Psychopharmacology Research Tutorial

Memantine for Dementia-Related Aggression

Consultant, Worldwide Drug Development

First published in Psychiatry Weekly, Volume 3, Issue 23, on June 23, 2007

Memantine, a N-methyl-d-aspartate (NMDA) receptor antagonist, is the first of a new class of agents for the treatment of Alzheimer’s disease that acts on the glutamatergic system. It is approved for treatment of patients with moderately severe and severe Alzheimer’s disease.

Memantine acts as a non-competitive, low potency antagonist at NMDA receptors and inhibits prolonged influx of calcium ions, causing neuronal excitotoxicity. In general, memantine therapy is well tolerated clinically because it has low potency as an NMDA receptor antagonist and differs from treatment with the more potent NMDA antagonists, which offer neuroprotective effects but often have unacceptable side effects.

Memantine treatment produces improvement in multiple domains, including global, cognitive, functional, and behavioral. A recent retrospective meta-analysis of pooled data from the efficacy trials examines outcomes in patients with agitation, aggression, or psychosis before trial entry. Patients who scored =1 on any of three Neuropsychiatric Inventory (NPI) items assessing agitation/aggression, delusions, or hallucinations within 4 weeks of entry into the trial were analyzed separately. Of the 983 patients in the total study population, 593 (60%) manifested agitation, aggressive behavior, or psychosis prior to treatment (placebo=287, memantine=306). This subgroup with pre-existing behavioral symptoms resembled the overall patient sample in demographics, Mini-Mental Status Exam scores, and symptom severity (except for NPI score).
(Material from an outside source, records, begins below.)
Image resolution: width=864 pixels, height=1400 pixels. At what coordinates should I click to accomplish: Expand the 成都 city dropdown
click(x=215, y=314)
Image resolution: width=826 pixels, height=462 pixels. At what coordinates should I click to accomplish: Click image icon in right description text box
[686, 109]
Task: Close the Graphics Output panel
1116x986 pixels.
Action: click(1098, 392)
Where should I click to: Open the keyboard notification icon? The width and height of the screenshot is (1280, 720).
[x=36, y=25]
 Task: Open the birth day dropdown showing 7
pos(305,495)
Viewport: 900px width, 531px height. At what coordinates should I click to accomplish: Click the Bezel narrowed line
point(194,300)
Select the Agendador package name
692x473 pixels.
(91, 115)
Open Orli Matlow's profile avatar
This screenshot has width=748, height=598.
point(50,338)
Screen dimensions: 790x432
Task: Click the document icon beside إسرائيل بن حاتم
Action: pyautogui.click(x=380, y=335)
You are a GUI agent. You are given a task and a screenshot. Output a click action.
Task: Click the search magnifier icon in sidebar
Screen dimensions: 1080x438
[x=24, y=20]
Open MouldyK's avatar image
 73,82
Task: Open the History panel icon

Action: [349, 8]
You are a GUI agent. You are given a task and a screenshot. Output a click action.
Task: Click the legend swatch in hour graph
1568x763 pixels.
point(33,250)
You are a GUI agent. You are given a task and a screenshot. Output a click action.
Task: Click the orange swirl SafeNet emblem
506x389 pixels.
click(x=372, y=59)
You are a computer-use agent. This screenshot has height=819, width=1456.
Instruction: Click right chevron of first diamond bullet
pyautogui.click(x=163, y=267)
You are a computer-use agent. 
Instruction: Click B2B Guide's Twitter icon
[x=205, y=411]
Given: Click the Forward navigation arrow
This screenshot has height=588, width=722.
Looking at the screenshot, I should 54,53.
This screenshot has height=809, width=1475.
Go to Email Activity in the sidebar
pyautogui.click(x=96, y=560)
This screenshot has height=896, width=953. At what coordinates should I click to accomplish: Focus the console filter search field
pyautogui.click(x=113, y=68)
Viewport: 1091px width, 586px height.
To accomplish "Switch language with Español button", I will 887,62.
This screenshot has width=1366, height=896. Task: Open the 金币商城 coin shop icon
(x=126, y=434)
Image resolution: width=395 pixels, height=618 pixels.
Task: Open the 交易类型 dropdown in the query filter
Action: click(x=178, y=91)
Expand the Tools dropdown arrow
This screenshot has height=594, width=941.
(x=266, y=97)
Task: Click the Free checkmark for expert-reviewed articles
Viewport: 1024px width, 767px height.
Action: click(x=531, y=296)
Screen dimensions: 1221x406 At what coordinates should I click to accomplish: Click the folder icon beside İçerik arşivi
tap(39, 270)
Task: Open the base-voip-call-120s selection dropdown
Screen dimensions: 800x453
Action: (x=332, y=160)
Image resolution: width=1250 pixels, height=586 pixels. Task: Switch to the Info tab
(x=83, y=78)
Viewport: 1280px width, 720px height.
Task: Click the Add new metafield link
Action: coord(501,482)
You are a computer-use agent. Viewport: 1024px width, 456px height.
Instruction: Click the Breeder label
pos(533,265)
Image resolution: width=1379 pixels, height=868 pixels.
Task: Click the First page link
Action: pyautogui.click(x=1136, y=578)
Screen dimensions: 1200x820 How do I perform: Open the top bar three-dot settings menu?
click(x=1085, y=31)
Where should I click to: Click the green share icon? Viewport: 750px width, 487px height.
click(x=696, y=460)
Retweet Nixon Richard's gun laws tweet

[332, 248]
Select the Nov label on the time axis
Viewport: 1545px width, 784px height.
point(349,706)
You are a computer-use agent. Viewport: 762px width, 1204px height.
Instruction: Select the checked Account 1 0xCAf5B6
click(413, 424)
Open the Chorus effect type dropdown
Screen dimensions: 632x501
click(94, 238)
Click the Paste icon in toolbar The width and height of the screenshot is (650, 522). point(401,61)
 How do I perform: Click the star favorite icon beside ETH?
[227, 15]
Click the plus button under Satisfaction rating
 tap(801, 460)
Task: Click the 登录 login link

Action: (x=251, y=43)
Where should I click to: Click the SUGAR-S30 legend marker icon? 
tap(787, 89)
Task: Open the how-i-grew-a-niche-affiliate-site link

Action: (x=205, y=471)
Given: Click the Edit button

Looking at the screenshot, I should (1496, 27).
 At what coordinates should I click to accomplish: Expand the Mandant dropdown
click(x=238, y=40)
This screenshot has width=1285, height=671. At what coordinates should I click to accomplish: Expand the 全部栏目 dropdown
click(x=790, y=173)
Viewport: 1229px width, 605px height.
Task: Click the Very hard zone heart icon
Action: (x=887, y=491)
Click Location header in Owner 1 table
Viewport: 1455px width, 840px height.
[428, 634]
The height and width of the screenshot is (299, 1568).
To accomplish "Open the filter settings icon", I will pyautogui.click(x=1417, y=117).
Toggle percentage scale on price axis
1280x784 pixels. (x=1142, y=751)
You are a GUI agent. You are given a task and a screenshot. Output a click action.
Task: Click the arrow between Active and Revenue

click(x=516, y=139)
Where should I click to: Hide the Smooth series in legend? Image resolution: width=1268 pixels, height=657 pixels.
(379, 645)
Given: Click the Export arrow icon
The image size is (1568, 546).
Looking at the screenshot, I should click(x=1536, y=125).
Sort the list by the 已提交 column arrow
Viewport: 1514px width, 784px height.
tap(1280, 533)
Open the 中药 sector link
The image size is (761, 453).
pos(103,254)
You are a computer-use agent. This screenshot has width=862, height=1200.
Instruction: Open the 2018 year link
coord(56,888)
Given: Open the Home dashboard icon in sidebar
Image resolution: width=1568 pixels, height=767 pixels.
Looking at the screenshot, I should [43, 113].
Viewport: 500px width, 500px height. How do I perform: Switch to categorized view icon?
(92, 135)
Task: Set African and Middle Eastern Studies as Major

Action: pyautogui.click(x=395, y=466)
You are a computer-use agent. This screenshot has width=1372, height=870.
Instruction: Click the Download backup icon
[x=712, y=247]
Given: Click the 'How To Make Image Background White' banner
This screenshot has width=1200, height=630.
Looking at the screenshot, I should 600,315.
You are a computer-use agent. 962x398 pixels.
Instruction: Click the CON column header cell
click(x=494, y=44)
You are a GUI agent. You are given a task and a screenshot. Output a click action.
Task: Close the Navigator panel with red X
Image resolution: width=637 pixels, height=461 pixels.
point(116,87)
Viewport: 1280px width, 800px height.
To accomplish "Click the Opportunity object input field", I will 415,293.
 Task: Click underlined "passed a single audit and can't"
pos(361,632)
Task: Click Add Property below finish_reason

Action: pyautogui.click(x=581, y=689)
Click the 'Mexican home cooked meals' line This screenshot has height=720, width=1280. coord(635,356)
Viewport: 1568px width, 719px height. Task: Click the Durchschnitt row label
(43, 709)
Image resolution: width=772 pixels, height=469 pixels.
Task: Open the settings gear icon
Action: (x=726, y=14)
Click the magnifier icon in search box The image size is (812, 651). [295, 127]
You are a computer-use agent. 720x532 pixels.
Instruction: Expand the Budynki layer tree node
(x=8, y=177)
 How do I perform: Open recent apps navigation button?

Across the trials, 454 patients had pre-existing agitation/aggression, 336 delusions, and 172 hallucinations. Improvement on the NPI behavioral symptom cluster was significantly better with memantine than with placebo treatment at both 3 months (P=.0014) and 6 months (P=.0004). At 6 months, memantine treatment showed significant benefit compared with placebo on measures of cognition (P<.001), activities of daily living (P<.001), and clinician/caregiver impression of change in clinical status (P<.001). In addition, memantine treatment was tolerated better than placebo treatment, with fewer discontinuations from the study treatment over the 6 months. The incidence of withdrawals due to agitation and psychosis among placebo-treated patients was 3-fold higher than with memantine treatment (7.5% versus 2.6%, respectively, P<.01).

For patients randomized to placebo treatment in the trials, behaviorally disturbed patients at trial entry experienced significantly greater decline in clinical status and activities of daily living than placebo-treated patients without pre-existing symptoms. For those patients with neither prior agitation/aggressive behavior or psychosis, significantly fewer memantine-treated patients (P<.01) went on to develop behavioral symptoms during the 6 months of treatment compared with placebo, indicating preventive benefit with memantine therapy.

Conclusion

Although safety concerns about increased mortality and stroke, and changes in product labeling have tempered their use, antipsychotics remain the mainstays of drug therapy for these symptoms of dementia in the elderly. As for memantine, a pooled analysis of efficacy trials indicates that it is superior to placebo for treating and preventing behavioral symptoms in Alzheimer’s disease patients. The therapeutic benefit, however, appears to be modest.

Disclosure: Dr. Robinson has served as a consultant to Bristol-Myers Squibb, CeNeRx, Epix, Genaissance, Johnson and Johnson, PGxHealth, Phizer, Schering Plough, Somerset, and Takeda.